Пример с виртуальными валютами иллюстрирует важный тезис социологии повседневности: больше нет «денег вообще», «вещей вообще» и «действий вообще» — каждый объект, действие или событие должны рассматриваться в контексте того мира, которому они принадлежат. «Обыденный ум, — замечает Уильям Джеймс, — считает все эти подмиры более-менее разрозненными и, имея дело с одним их них, забывает на время о связях с остальными. Истинный философ пытается не только отвести каждому объекту своей мысли надлежащее место в одном из этих подмиров, но и определить связь каждого из подмиров с другими подмирами <…>».[27] Будучи примененным к теории денег, этот тезис бросает вызов «платонистской» экономике — деньги суть не идеальные сущности, обитающие в горнем мире финансовых агрегатов, а конкретные материальные и нематериальные объекты, привязанные к подмирам с принципиально различной смысловой организацией. Но когда мы переносим этот тезис в сферу человеческих действий, по ту сторону баррикад оказывается уже не только юридическая практика (одержимая одновременно поиском мотива и установлением объективных обстоятельств совершения преступления), но и классическая социологическая теория. Почему?

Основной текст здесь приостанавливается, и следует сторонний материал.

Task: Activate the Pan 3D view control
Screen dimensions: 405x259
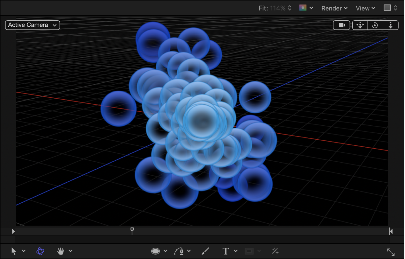Action: 360,25
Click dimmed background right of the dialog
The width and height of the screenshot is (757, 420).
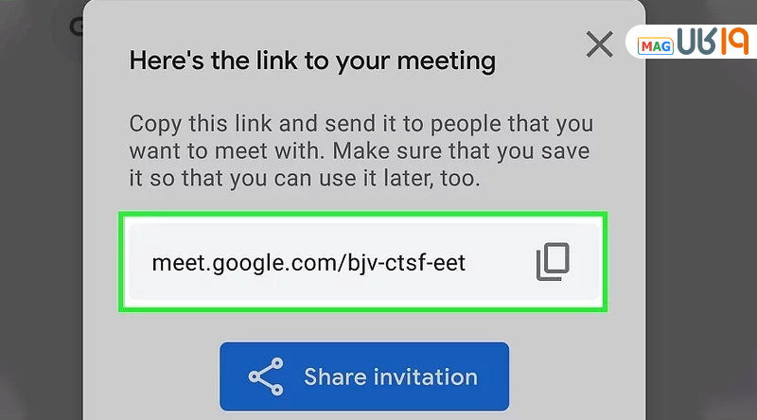tap(700, 236)
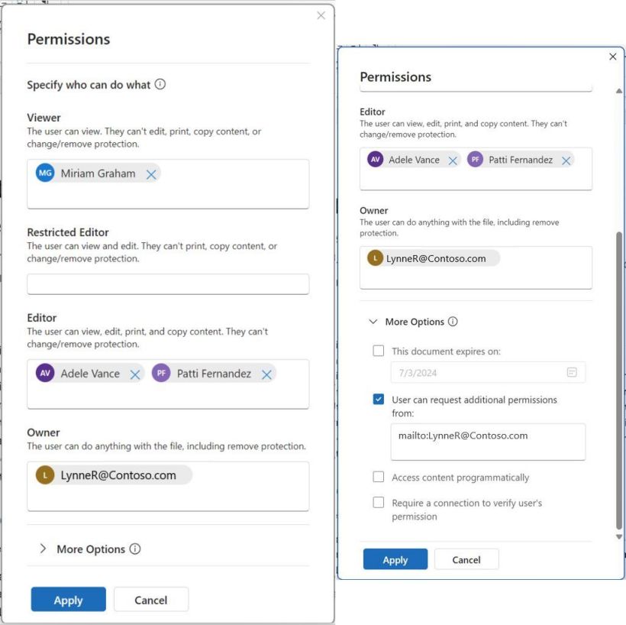This screenshot has height=625, width=626.
Task: Enable 'This document expires on' checkbox
Action: [379, 351]
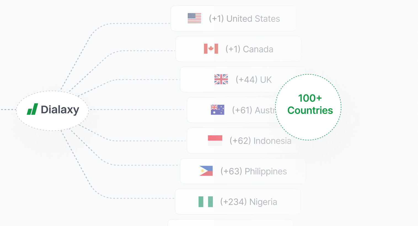Choose the (+1) United States label
Viewport: 418px width, 226px height.
(x=244, y=19)
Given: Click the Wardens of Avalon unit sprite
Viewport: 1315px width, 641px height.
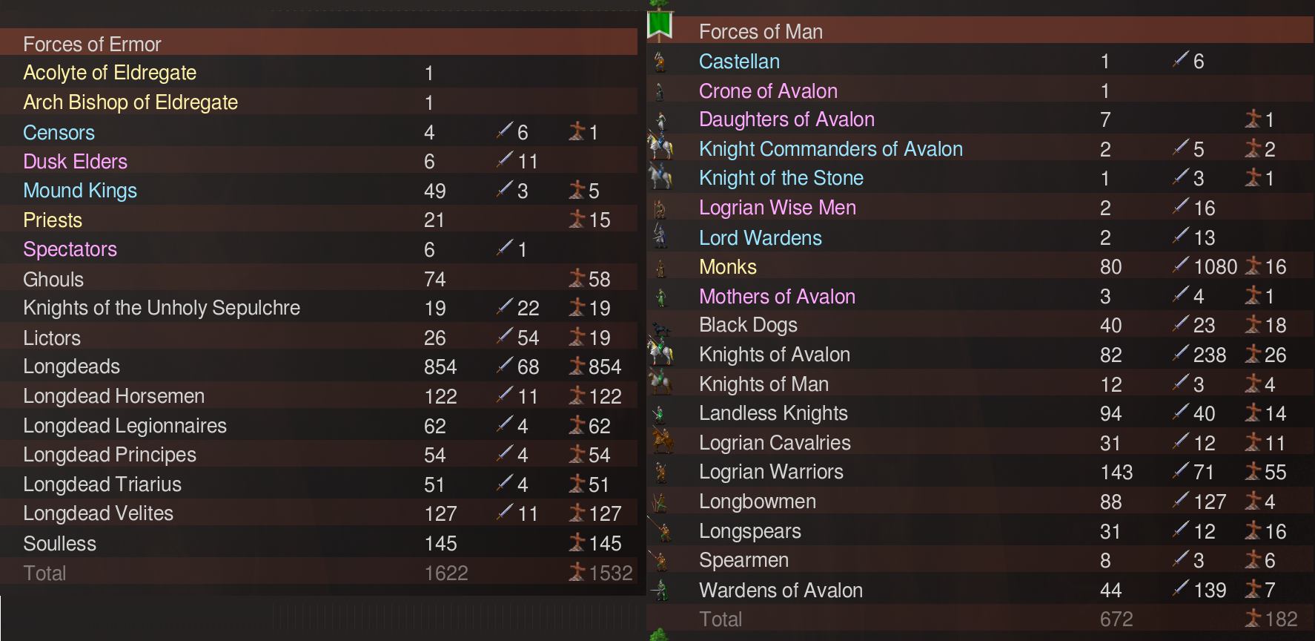Looking at the screenshot, I should [661, 590].
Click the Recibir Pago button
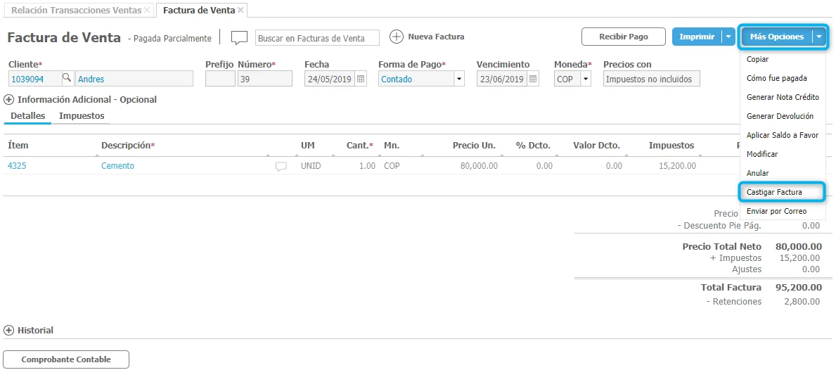This screenshot has width=836, height=370. 624,37
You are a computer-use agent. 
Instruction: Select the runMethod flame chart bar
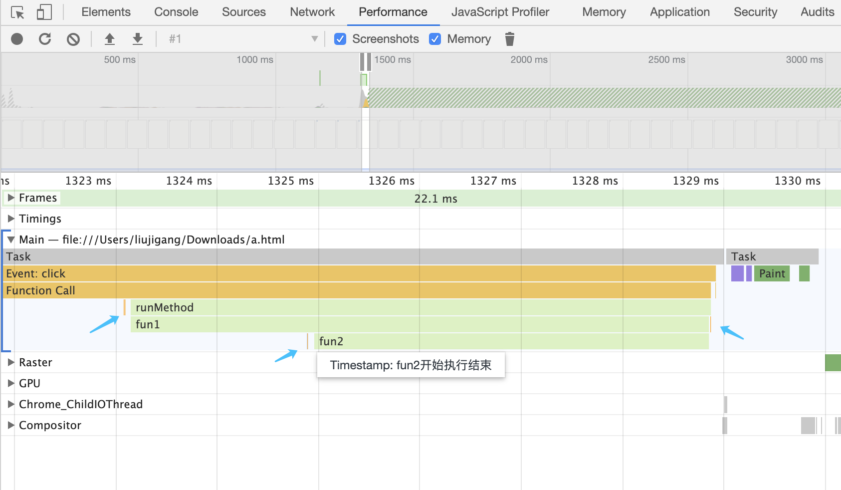(x=419, y=307)
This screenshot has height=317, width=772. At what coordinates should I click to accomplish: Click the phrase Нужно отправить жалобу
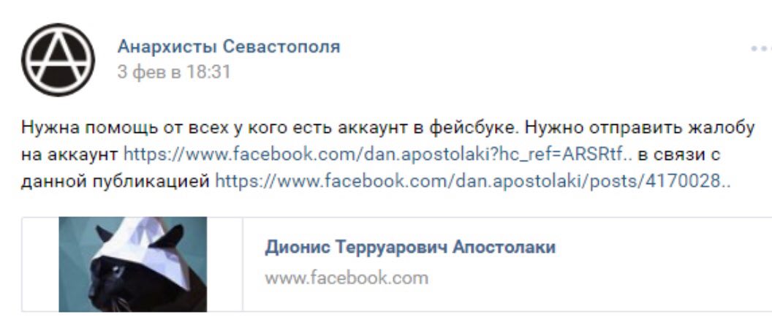(x=639, y=128)
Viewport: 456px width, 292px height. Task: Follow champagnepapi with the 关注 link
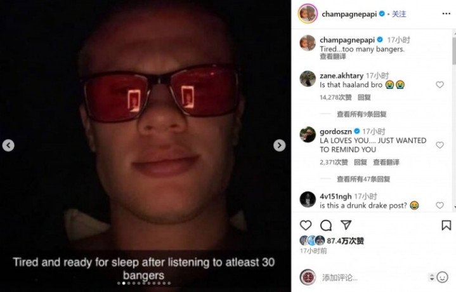(x=399, y=14)
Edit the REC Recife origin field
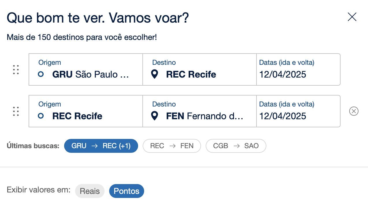368x202 pixels. [86, 111]
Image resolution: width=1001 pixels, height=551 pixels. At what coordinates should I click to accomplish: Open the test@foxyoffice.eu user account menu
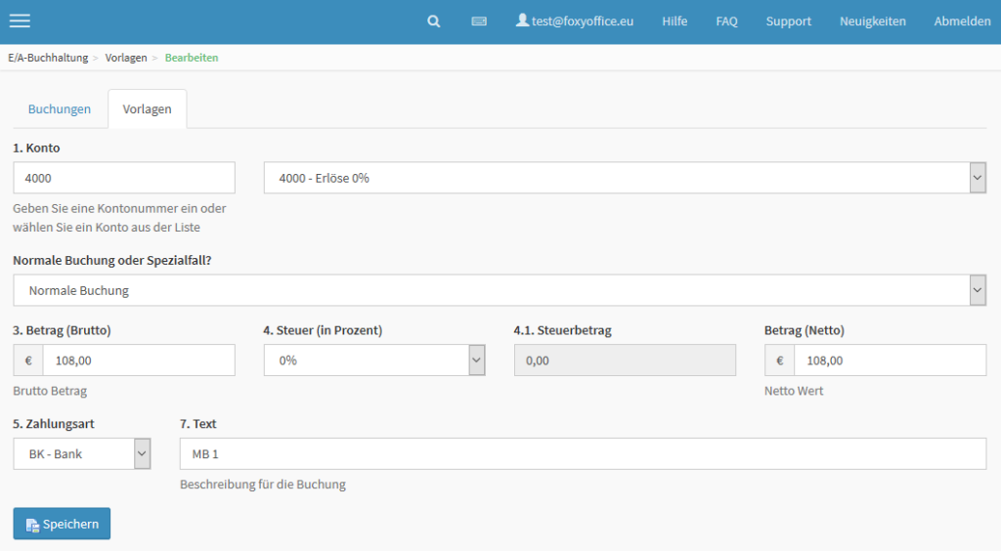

На протяжении всей истории нашей дисциплины теория действия находилась на фронтире социологической мысли. Именно здесь выковывались интуиции, которые потом ложились в основу конкретных исследований. Поэтому определение социального действия долгое время оставалось центральным элементом в формуле предмета социологии. С подачи Макса Вебера социологию интересует действие, понимаемое как «…деяние, недеяние или претерпевание, все равно внутреннее или внешнее, если действующий соотносит с ним субъективно полагаемый смысл».[28] Социальным же оно становится в том случае, если по своему субъективно полагаемому смыслу ориентировано на другого человека и его действия.

В этой простой формуле есть одна подсказка и одна ловушка.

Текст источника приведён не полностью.